Eine der interessantesten Rap-Platten des Sommers beginnt mit einer Frage, die eigentlich eine Ansage ist: “Wann bin ich dran?”, shoutet Ahzumjot fordernd über ein mächtiges Piano-Riff und ehrfurchtgebietende Chöre. Ein gewaltiger, ein imposanter Auftakt. Es geht um Autonomie, um das Ringen nach Individualität – gegen die Meinungsdiktatur des Mainstreams und die Erwartungen der anderen. Vor allem aber geht es – in diesem Song wie überhaupt auf dem zweiten Ahzumjot-Album “Nix mehr egal” – um klare Positionierungen, eine deutlich formulierte: Haltung. Ahzumjot hat erkannt, dass die Fragestellungen unserer Zeit andere Antworten verlangen als Zynismus, Ironie und “lustige Diskussionen” in Filterblasen- und Hashtag-Grenzen. Und so speist sich “Nix mehr egal” nicht zuletzt aus der Wut des Interpreten über die lähmende Apathie, den ganzen Egoismus und Hedonismus da draußen.

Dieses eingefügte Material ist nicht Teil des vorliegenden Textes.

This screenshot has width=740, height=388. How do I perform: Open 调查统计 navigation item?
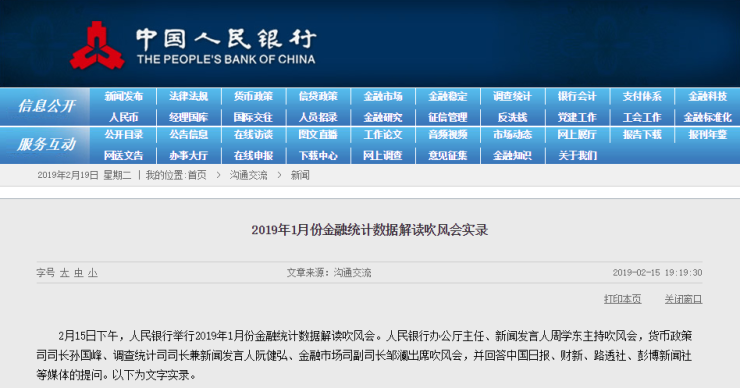point(513,97)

Bereits vor “Nix mehr egal” war Ahzumjot eine Ausnahmeerscheinung im deutschen Rap. Während andere Party feiern und sich selbst beweihräuchern, stellte dieser Mann Fragen: Woran liegt es eigentlich, dass uns alles so egal geworden ist? Dass es keine klaren Feindbilder mehr gibt und scheinbar auch nichts, wofür es sich zu kämpfen lohnt? Es sind Gedanken, die wohl jeder kennt: Wir wissen und haben alles – und machen oft viel zu wenig. Mit “Nix mehr egal” hat der Rapper nun zu einer unerreichten Präzision im Umgang mit diesen Themen gefunden. Insofern ergibt sich die Antwort auf eingangs erwähnte Frage ganz von selbst. Die Zeit des Ahjumjot ist natürlich: genau jetzt.

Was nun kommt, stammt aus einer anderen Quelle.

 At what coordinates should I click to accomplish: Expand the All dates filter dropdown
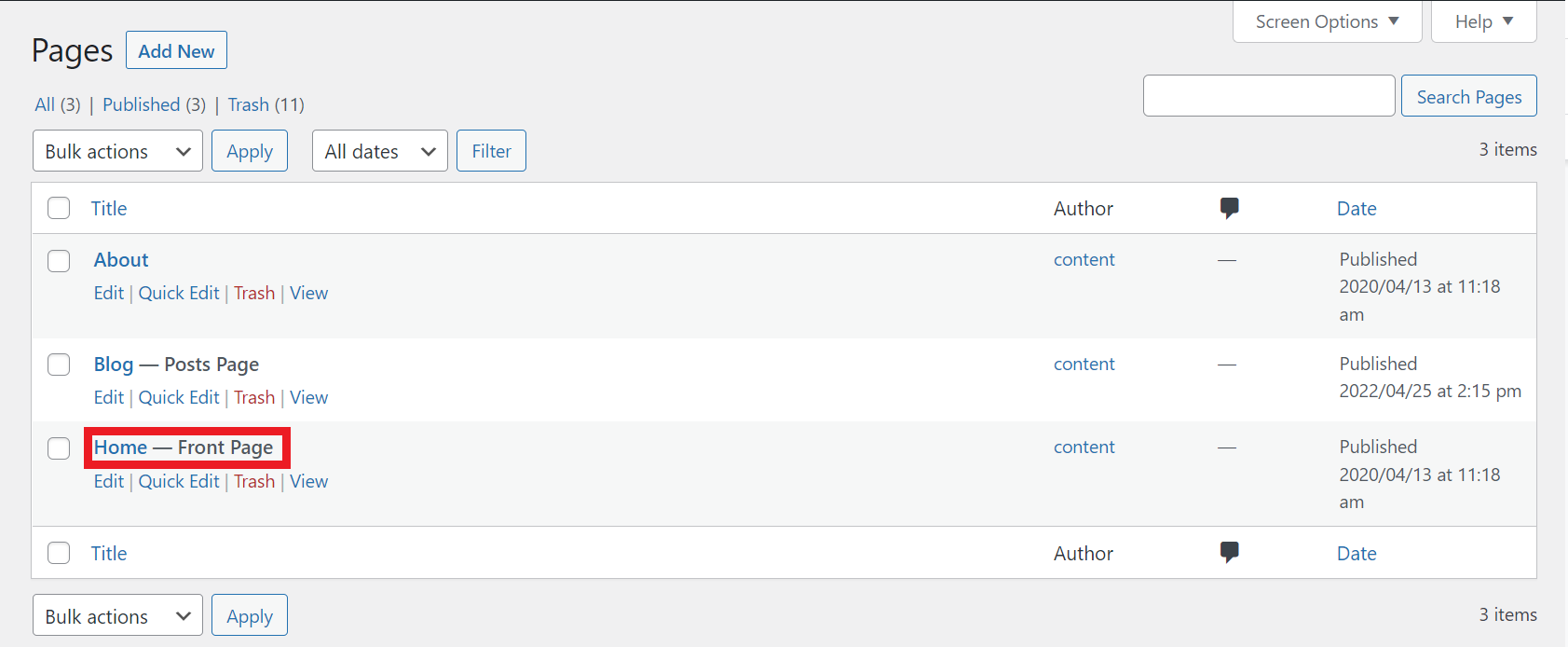379,151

Da ist zum Beispiel der Song “Für immer”, der sich mit einigem Spott dem zwanghaften Berufsjugendlichentum urbaner Hipster widmet: “Wir bleiben jung für immer / Noch dieses Jahr, für immer / Nur diese Nacht, für immer / Für immer jung”. Allerdings verhandelt Ahzumjot hier auch die Perspektiv- und Chancenlosigkeit heutiger Generationen im Vergleich zu den Eltern. Peter Fox, so resümiert der Rapper, hatte eben doch nicht Recht mit dem Haus am See, das den meisten von uns auf ewig verwehrt bleiben wird.

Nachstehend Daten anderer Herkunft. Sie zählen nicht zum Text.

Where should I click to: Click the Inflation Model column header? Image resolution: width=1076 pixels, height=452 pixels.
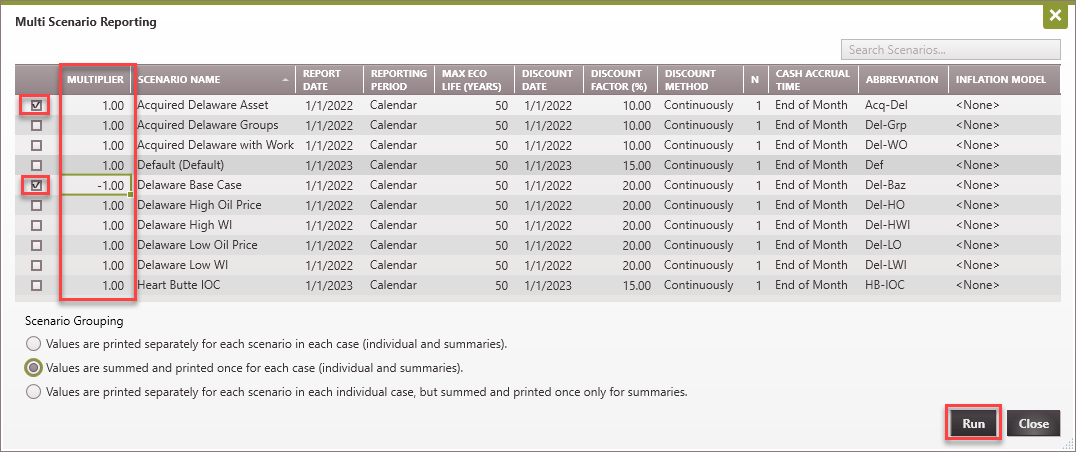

Woher aber kommt die Ernsthaftigkeit in den Texten dieses Mannes? Die schonungslose Ehrlichkeit auch im Umgang mit sich selbst? Warum macht ausgerechnet Ahzumjot sich mehr Gedanken als viele andere? Um diese Fragen beantworten zu können und also bis zum Kern seiner Musik vorzudringen, muss man sich ein bisschen genauer mit Ahzumjot beschäftigen. Ergibt sich doch beinahe jedes inhaltliche Detail in diesen mal fordernden, mal nachdenklichen, immer aber sehr klugen Texten beinahe automatisch aus der wechselhaften Biografie des 25-Jährigen.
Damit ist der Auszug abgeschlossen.